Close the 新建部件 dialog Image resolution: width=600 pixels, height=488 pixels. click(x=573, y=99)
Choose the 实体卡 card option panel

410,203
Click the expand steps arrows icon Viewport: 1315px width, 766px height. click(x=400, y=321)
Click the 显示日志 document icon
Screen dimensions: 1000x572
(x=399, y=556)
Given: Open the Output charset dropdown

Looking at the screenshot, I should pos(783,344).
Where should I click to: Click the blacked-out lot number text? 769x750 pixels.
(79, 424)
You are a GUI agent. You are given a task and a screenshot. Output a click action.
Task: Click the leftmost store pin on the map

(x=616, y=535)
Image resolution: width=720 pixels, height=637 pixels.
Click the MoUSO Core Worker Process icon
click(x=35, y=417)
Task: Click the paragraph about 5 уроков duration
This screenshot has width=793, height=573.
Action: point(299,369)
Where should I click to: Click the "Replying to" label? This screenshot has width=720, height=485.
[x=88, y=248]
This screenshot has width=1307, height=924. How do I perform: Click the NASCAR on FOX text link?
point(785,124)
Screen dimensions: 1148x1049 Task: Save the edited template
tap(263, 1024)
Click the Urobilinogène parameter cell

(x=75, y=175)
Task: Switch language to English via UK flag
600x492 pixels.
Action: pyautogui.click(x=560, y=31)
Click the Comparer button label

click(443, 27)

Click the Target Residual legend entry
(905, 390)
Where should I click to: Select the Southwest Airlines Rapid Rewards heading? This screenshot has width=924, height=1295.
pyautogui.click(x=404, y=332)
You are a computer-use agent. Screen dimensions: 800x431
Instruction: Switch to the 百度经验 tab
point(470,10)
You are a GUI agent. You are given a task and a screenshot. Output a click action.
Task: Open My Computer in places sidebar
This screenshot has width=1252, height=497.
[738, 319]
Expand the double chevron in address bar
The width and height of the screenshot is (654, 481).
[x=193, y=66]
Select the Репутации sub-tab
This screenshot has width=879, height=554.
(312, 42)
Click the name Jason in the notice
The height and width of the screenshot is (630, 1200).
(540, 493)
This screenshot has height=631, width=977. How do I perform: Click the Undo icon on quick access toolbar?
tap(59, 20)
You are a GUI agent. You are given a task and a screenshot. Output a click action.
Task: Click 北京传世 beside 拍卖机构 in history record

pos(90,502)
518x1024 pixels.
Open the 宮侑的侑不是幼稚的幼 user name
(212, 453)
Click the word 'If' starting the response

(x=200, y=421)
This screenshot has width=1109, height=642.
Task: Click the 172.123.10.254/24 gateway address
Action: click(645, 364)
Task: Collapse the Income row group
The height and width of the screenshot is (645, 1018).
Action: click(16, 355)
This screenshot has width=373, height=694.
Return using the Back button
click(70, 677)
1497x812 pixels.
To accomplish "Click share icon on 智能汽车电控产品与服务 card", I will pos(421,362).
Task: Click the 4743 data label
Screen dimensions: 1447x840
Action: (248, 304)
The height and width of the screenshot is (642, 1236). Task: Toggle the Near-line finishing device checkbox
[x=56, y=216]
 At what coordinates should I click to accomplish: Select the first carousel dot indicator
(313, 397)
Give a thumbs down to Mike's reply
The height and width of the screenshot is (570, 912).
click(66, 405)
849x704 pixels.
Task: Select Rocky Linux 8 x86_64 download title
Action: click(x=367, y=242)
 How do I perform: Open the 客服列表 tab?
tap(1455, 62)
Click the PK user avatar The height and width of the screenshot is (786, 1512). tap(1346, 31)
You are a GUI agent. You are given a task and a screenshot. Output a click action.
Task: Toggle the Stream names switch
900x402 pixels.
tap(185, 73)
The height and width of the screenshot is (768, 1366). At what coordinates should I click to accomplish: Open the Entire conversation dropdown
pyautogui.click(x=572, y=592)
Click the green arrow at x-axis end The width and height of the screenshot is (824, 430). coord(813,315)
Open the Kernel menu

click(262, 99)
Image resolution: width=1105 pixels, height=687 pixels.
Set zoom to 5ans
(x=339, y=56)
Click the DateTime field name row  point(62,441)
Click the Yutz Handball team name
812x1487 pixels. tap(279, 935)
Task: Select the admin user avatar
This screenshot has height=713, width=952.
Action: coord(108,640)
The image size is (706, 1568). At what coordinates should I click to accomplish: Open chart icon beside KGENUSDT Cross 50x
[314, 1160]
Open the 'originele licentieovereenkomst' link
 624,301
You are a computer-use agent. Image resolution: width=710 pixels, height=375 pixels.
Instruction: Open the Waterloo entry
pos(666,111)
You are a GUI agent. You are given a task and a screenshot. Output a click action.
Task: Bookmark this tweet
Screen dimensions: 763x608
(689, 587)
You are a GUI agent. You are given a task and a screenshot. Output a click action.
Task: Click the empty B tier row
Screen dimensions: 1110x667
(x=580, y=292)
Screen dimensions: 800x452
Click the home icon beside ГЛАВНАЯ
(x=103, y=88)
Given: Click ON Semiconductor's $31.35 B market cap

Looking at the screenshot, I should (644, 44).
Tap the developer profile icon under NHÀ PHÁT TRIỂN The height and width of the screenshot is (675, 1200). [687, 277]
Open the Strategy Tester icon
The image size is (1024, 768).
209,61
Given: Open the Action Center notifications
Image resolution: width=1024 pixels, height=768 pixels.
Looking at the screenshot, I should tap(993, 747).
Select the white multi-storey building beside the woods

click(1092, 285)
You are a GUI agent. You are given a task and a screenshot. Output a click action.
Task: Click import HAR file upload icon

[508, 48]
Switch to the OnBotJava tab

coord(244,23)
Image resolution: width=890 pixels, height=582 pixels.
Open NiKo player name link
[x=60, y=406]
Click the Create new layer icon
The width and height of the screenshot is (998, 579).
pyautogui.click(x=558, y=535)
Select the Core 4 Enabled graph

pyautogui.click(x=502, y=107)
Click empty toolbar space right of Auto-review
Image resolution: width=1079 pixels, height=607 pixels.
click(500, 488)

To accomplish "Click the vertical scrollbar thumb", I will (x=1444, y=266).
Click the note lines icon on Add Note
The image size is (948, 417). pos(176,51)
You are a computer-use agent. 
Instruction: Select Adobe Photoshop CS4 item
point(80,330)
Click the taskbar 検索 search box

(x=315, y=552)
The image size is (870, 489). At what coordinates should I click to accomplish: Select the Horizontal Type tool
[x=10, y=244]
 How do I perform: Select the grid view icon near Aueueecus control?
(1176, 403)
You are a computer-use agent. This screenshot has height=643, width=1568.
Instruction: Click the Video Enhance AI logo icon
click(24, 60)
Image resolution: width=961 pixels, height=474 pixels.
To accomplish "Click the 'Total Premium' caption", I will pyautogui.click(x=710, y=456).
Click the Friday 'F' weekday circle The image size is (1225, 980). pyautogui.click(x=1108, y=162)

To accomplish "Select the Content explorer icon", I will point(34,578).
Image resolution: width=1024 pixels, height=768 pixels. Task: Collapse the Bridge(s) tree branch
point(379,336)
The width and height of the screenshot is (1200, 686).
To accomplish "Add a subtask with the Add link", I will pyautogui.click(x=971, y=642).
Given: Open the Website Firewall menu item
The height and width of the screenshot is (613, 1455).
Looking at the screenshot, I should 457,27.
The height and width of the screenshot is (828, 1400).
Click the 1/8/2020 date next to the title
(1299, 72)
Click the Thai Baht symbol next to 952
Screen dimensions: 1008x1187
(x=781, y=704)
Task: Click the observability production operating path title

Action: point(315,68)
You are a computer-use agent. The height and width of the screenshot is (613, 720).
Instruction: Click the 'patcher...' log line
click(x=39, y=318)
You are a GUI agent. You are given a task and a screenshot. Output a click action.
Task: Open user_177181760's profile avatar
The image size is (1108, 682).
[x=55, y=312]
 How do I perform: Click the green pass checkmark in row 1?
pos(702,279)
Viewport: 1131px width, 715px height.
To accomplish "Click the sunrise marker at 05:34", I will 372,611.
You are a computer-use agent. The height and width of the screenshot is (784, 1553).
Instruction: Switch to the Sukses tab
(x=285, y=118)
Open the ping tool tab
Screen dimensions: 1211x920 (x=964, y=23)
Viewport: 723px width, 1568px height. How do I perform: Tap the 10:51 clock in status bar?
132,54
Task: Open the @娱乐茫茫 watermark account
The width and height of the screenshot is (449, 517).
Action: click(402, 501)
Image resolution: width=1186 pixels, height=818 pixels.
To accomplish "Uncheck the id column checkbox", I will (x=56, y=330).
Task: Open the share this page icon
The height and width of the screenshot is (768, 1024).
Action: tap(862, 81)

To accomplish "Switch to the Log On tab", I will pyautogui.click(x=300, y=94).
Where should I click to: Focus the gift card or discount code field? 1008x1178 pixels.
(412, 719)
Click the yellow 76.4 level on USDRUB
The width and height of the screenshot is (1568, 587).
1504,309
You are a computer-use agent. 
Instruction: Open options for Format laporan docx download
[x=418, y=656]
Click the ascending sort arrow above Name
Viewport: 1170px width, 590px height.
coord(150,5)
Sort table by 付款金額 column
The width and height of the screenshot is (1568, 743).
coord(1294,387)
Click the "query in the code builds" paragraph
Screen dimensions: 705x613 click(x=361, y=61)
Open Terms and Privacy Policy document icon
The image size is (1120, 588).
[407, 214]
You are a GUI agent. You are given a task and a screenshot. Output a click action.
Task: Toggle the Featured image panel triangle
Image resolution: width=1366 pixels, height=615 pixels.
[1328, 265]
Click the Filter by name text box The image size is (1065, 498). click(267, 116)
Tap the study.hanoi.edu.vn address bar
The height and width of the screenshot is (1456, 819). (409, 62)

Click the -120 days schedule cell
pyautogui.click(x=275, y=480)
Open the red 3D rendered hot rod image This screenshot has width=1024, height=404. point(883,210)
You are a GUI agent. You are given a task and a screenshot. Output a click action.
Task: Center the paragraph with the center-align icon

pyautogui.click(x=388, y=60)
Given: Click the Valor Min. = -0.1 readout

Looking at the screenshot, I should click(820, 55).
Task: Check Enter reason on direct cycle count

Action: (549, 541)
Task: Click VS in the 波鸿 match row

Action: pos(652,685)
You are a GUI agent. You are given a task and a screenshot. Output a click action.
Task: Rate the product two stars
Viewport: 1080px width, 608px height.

Task goal:
Whenever the word "empty" appears in a line of the listing, report that line.

Finished task:
Task: Click the empty B tier row
Click empty toolbar space right of Auto-review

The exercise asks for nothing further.